▼▼▼

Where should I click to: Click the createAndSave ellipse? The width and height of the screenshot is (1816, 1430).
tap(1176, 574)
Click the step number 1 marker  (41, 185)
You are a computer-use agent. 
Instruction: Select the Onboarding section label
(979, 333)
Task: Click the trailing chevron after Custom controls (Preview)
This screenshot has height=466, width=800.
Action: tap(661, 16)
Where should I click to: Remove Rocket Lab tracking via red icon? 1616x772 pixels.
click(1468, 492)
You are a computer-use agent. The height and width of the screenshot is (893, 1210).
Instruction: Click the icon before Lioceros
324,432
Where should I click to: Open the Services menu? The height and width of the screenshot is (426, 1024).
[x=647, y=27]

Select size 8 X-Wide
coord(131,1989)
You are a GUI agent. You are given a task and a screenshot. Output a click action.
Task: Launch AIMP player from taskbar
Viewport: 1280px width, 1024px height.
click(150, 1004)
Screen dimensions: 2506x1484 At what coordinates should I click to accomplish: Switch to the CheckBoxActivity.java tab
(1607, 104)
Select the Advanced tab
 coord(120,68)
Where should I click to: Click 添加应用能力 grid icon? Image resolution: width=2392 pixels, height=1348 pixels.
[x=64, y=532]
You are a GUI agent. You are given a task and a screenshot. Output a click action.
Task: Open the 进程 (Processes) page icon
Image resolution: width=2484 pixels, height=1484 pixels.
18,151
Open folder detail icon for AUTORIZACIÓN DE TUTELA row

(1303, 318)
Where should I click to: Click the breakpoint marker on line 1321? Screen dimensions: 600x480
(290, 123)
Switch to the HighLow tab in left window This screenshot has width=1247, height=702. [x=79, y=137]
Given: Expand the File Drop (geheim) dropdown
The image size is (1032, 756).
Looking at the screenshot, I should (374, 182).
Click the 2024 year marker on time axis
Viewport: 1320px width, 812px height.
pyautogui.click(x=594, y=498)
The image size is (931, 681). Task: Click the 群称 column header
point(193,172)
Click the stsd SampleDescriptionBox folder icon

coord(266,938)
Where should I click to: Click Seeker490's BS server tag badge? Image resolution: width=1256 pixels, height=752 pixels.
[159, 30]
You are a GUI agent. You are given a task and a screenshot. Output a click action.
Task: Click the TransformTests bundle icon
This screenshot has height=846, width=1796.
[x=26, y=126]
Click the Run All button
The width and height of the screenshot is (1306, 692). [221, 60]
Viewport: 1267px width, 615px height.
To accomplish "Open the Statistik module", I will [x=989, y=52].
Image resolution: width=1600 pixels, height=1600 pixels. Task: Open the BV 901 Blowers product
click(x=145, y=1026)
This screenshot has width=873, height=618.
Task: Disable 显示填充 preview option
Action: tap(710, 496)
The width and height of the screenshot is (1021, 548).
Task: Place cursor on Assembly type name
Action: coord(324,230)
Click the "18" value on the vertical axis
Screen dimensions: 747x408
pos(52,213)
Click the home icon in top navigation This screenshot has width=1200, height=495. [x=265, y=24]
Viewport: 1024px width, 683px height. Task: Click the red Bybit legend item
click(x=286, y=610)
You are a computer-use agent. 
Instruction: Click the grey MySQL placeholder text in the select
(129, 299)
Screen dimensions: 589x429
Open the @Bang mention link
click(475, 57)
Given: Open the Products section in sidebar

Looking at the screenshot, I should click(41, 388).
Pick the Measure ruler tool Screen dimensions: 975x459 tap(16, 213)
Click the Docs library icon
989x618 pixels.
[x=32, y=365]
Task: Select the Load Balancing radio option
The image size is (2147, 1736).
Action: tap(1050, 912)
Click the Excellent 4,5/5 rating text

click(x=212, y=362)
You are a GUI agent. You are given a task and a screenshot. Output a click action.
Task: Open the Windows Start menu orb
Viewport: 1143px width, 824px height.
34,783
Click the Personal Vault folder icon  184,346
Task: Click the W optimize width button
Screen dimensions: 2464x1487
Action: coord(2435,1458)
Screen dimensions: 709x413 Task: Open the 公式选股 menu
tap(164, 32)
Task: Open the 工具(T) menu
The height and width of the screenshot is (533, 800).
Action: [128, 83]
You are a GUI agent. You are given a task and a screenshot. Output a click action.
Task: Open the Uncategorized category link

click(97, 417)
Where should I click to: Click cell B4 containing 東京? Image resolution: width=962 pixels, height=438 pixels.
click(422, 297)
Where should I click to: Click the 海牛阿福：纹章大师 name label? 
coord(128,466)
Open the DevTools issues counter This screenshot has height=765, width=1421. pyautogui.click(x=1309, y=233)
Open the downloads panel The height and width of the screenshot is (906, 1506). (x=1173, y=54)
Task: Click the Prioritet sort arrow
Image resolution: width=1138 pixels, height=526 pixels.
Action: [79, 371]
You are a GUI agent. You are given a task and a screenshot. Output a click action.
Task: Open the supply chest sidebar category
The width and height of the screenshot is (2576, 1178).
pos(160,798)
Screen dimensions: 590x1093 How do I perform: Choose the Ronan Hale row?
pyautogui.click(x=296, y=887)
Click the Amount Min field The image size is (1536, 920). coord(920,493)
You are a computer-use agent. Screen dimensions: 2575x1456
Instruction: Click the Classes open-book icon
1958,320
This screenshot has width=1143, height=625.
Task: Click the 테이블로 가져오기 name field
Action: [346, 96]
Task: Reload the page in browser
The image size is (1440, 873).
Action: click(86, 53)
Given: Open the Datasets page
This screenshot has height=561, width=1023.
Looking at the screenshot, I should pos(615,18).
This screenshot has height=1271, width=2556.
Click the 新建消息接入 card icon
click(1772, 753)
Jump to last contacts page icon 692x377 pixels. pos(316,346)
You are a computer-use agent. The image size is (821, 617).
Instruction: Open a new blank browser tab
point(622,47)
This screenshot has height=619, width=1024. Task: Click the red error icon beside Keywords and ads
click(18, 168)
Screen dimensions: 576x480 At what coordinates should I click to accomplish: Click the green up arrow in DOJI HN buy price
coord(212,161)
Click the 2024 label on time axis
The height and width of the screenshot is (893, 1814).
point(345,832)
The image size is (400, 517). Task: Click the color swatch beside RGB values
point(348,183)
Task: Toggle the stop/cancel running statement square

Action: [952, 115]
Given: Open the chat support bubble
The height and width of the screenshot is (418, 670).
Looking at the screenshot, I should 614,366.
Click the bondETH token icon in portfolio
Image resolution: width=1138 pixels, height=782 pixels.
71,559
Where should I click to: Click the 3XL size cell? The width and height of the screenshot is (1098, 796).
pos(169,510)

▲▲▲

Task to complete – Reproduce all of the records above without changing a single character.

Task response –
Where should I click to: Click the createAndSave ellipse? The width and height of the screenshot is (1816, 1430).
tap(1176, 574)
Click the step number 1 marker  (41, 185)
You are a computer-use agent. 
Instruction: Select the Onboarding section label
(979, 333)
Task: Click the trailing chevron after Custom controls (Preview)
This screenshot has height=466, width=800.
Action: tap(661, 16)
Where should I click to: Remove Rocket Lab tracking via red icon? 1616x772 pixels.
click(1468, 492)
You are a computer-use agent. The height and width of the screenshot is (893, 1210).
Instruction: Click the icon before Lioceros
324,432
Where should I click to: Open the Services menu? The height and width of the screenshot is (426, 1024).
[x=647, y=27]

Select size 8 X-Wide
coord(131,1989)
You are a GUI agent. You are given a task and a screenshot. Output a click action.
Task: Launch AIMP player from taskbar
Viewport: 1280px width, 1024px height.
click(150, 1004)
Screen dimensions: 2506x1484 At what coordinates should I click to accomplish: Switch to the CheckBoxActivity.java tab
(1607, 104)
Select the Advanced tab
 coord(120,68)
Where should I click to: Click 添加应用能力 grid icon? Image resolution: width=2392 pixels, height=1348 pixels.
[x=64, y=532]
You are a GUI agent. You are given a task and a screenshot. Output a click action.
Task: Open the 进程 (Processes) page icon
Image resolution: width=2484 pixels, height=1484 pixels.
18,151
Open folder detail icon for AUTORIZACIÓN DE TUTELA row

(1303, 318)
Where should I click to: Click the breakpoint marker on line 1321? Screen dimensions: 600x480
(290, 123)
Switch to the HighLow tab in left window This screenshot has width=1247, height=702. [x=79, y=137]
Given: Expand the File Drop (geheim) dropdown
The image size is (1032, 756).
Looking at the screenshot, I should (374, 182).
Click the 2024 year marker on time axis
Viewport: 1320px width, 812px height.
pyautogui.click(x=594, y=498)
The image size is (931, 681). Task: Click the 群称 column header
point(193,172)
Click the stsd SampleDescriptionBox folder icon

coord(266,938)
Where should I click to: Click Seeker490's BS server tag badge? Image resolution: width=1256 pixels, height=752 pixels.
[159, 30]
You are a GUI agent. You are given a task and a screenshot. Output a click action.
Task: Click the TransformTests bundle icon
This screenshot has height=846, width=1796.
[x=26, y=126]
Click the Run All button
The width and height of the screenshot is (1306, 692). [221, 60]
Viewport: 1267px width, 615px height.
To accomplish "Open the Statistik module", I will [x=989, y=52].
Image resolution: width=1600 pixels, height=1600 pixels. Task: Open the BV 901 Blowers product
click(x=145, y=1026)
This screenshot has width=873, height=618.
Task: Disable 显示填充 preview option
Action: tap(710, 496)
The width and height of the screenshot is (1021, 548).
Task: Place cursor on Assembly type name
Action: coord(324,230)
Click the "18" value on the vertical axis
Screen dimensions: 747x408
pos(52,213)
Click the home icon in top navigation This screenshot has width=1200, height=495. [x=265, y=24]
Viewport: 1024px width, 683px height. Task: Click the red Bybit legend item
click(x=286, y=610)
You are a computer-use agent. 
Instruction: Click the grey MySQL placeholder text in the select
(129, 299)
Screen dimensions: 589x429
Open the @Bang mention link
click(475, 57)
Given: Open the Products section in sidebar

Looking at the screenshot, I should click(41, 388).
Pick the Measure ruler tool Screen dimensions: 975x459 tap(16, 213)
Click the Docs library icon
989x618 pixels.
[x=32, y=365]
Task: Select the Load Balancing radio option
The image size is (2147, 1736).
Action: tap(1050, 912)
Click the Excellent 4,5/5 rating text

click(x=212, y=362)
You are a GUI agent. You are given a task and a screenshot. Output a click action.
Task: Open the Windows Start menu orb
Viewport: 1143px width, 824px height.
34,783
Click the Personal Vault folder icon  184,346
Task: Click the W optimize width button
Screen dimensions: 2464x1487
Action: coord(2435,1458)
Screen dimensions: 709x413 Task: Open the 公式选股 menu
tap(164, 32)
Task: Open the 工具(T) menu
The height and width of the screenshot is (533, 800).
Action: [128, 83]
You are a GUI agent. You are given a task and a screenshot. Output a click action.
Task: Open the Uncategorized category link

click(97, 417)
Where should I click to: Click cell B4 containing 東京? Image resolution: width=962 pixels, height=438 pixels.
click(422, 297)
Where should I click to: Click the 海牛阿福：纹章大师 name label? 
coord(128,466)
Open the DevTools issues counter This screenshot has height=765, width=1421. pyautogui.click(x=1309, y=233)
Open the downloads panel The height and width of the screenshot is (906, 1506). (x=1173, y=54)
Task: Click the Prioritet sort arrow
Image resolution: width=1138 pixels, height=526 pixels.
Action: [79, 371]
You are a GUI agent. You are given a task and a screenshot. Output a click action.
Task: Open the supply chest sidebar category
The width and height of the screenshot is (2576, 1178).
pos(160,798)
Screen dimensions: 590x1093 How do I perform: Choose the Ronan Hale row?
pyautogui.click(x=296, y=887)
Click the Amount Min field The image size is (1536, 920). coord(920,493)
You are a computer-use agent. Screen dimensions: 2575x1456
Instruction: Click the Classes open-book icon
1958,320
This screenshot has width=1143, height=625.
Task: Click the 테이블로 가져오기 name field
Action: [346, 96]
Task: Reload the page in browser
The image size is (1440, 873).
Action: click(86, 53)
Given: Open the Datasets page
This screenshot has height=561, width=1023.
Looking at the screenshot, I should pos(615,18).
This screenshot has height=1271, width=2556.
Click the 新建消息接入 card icon
click(1772, 753)
Jump to last contacts page icon 692x377 pixels. pos(316,346)
You are a computer-use agent. The image size is (821, 617).
Instruction: Open a new blank browser tab
point(622,47)
This screenshot has height=619, width=1024. Task: Click the red error icon beside Keywords and ads
click(18, 168)
Screen dimensions: 576x480 At what coordinates should I click to accomplish: Click the green up arrow in DOJI HN buy price
coord(212,161)
Click the 2024 label on time axis
The height and width of the screenshot is (893, 1814).
point(345,832)
The image size is (400, 517). Task: Click the color swatch beside RGB values
point(348,183)
Task: Toggle the stop/cancel running statement square

Action: [952, 115]
Given: Open the chat support bubble
The height and width of the screenshot is (418, 670).
Looking at the screenshot, I should 614,366.
Click the bondETH token icon in portfolio
Image resolution: width=1138 pixels, height=782 pixels.
71,559
Where should I click to: Click the 3XL size cell? The width and height of the screenshot is (1098, 796).
pos(169,510)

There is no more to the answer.